An ardent chamber musician, Alina Pogostkina has worked with musicians such as Steven Isserlis, Yuri Bashmet, Gidon Kremer, Menahem Pressler, Christoph Eschenbach, Pekka Kuusisto, Maxim Rysanov, Jörg Widmann and Joshua Bell. Current chamber music activities focus on performances with pianist Havard Gimse and trio recitals with clarinettist Reto Bieri and pianist Diana Ketler.
Appearing in numerous radio and television recordings and broadcasts Pogostkina’s passion for contemporary music in particular is evident in her recording of Peteris Vasks’ complete body of works for violin, released in Spring 2012.

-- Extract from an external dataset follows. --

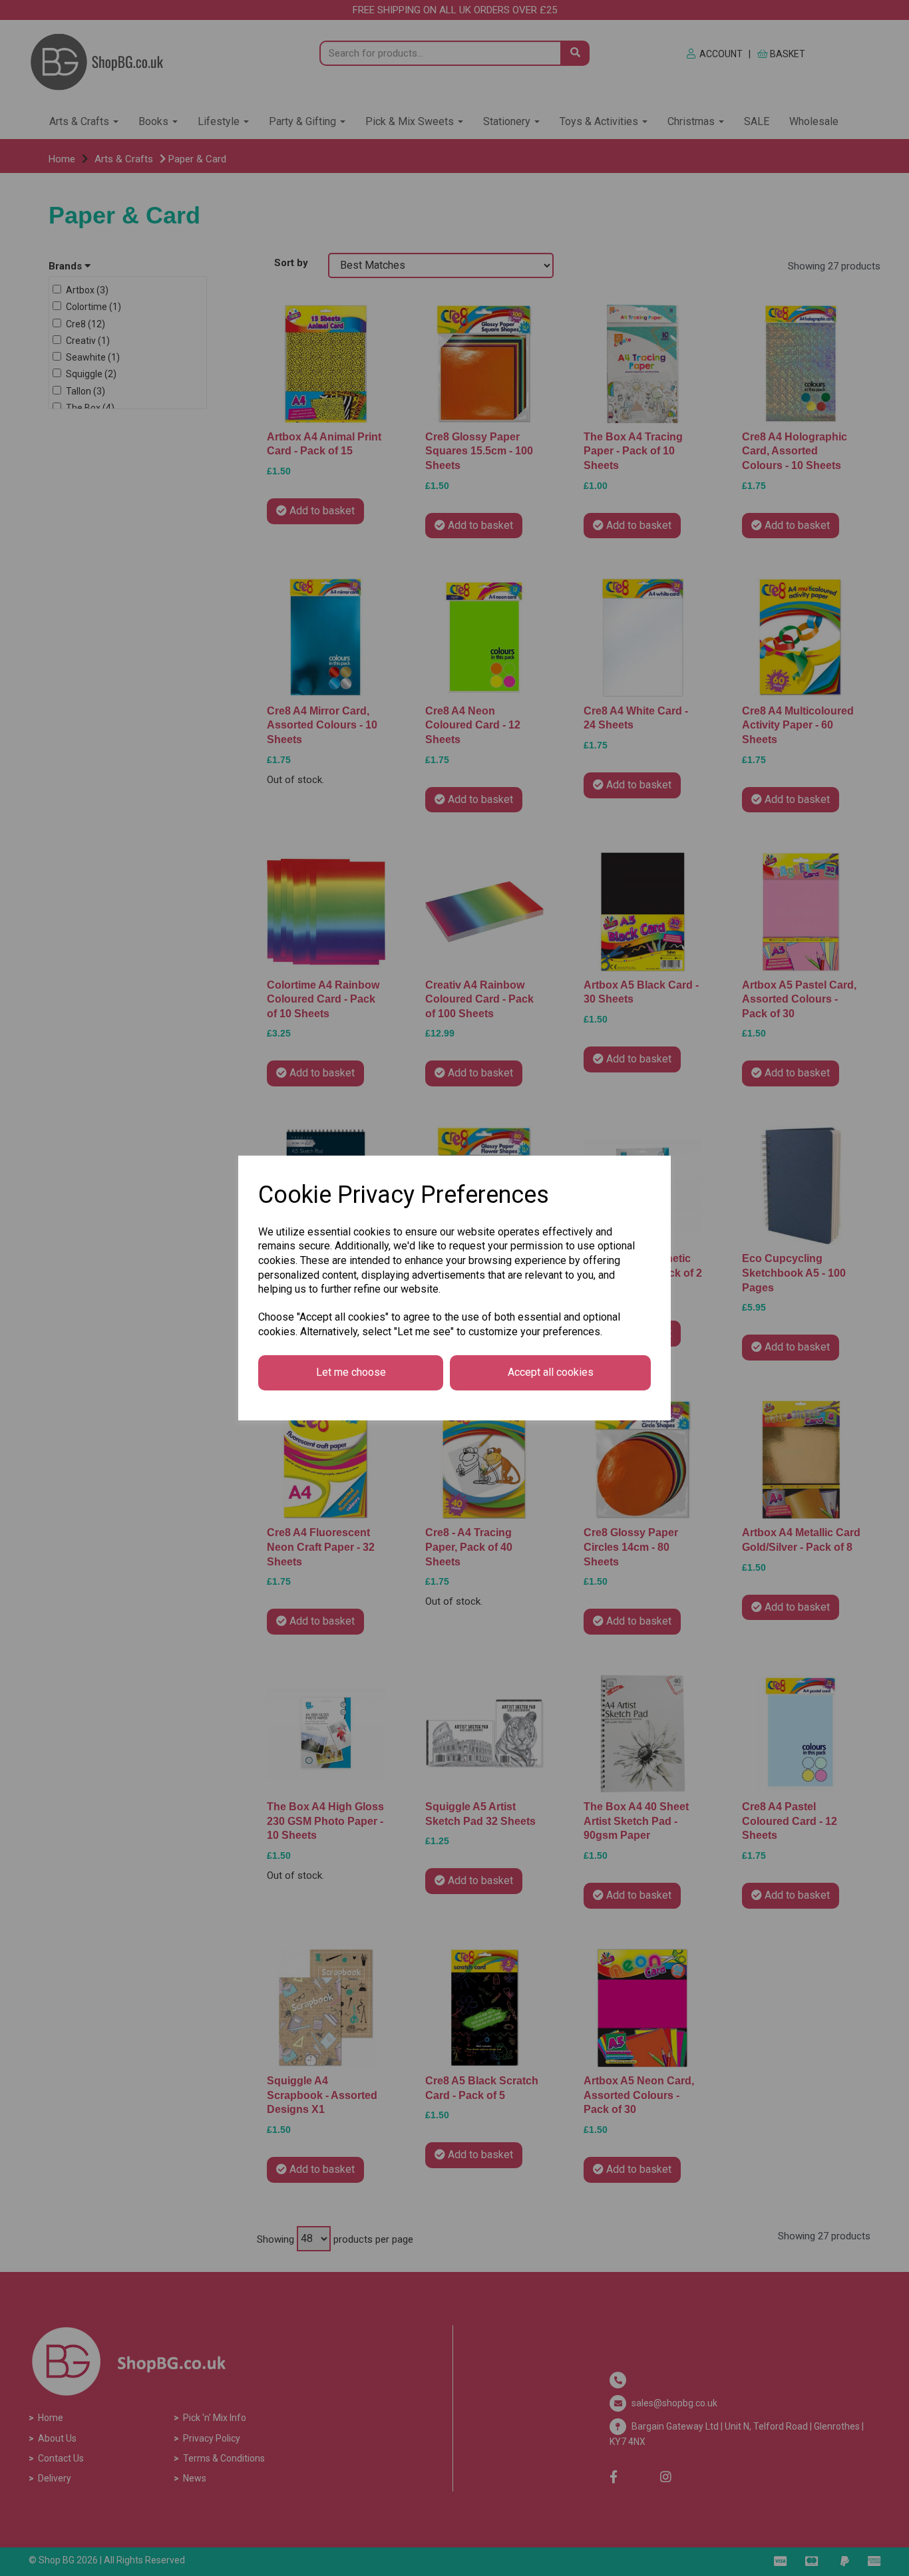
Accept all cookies (551, 1372)
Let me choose (351, 1372)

Pogostkina performs frequently at festivals including the Schwetzinger Festspiele, Schleswig-Holstein and Mecklenburg-Vorpommern, Bergen and Aspen, Beethovenfest Bonn, Salzburger Festspiele, Edinburgh International Festival – where she appeared with the Scottish Chamber Orchestra and Robin Ticciati – as well as the Dresden Musikfestspiele and Lockenhaus Festivals.
Born in St. Petersburg, Alina Pogostkina moved to Germany in 1992, receiving her first violin lessons from her father. She was a student of Antje Weithaas at Berlin’s Hochschule für Musik Hanns Eisler.